[Stored data]
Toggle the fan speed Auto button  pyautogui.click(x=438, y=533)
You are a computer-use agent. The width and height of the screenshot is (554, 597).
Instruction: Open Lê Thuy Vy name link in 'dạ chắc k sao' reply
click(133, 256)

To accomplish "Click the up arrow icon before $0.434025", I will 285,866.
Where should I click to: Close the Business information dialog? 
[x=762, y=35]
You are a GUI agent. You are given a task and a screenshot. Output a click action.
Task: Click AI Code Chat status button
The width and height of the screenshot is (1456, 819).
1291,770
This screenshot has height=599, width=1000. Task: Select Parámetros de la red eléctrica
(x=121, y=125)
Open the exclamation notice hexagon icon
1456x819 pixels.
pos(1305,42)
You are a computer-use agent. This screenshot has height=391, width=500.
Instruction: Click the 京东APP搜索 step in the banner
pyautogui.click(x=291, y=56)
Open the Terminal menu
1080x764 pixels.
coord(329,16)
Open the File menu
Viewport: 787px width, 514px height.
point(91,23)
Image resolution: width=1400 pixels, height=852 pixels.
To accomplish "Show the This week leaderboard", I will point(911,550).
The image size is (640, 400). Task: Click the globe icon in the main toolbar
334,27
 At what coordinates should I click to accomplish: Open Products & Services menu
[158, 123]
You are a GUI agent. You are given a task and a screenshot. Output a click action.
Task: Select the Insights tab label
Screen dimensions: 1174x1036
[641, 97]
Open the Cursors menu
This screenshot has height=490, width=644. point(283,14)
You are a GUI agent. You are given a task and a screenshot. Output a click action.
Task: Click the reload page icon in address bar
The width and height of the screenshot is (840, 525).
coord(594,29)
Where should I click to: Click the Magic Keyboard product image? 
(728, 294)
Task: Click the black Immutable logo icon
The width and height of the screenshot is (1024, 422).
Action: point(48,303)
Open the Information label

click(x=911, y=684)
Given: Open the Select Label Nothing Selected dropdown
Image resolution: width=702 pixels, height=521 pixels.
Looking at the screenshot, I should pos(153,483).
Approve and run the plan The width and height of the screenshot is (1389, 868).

**Instructions for the task**
Taking every line of the records in turn, count the ones holding "computer", and state nothing but the number.

**Worked solution**
2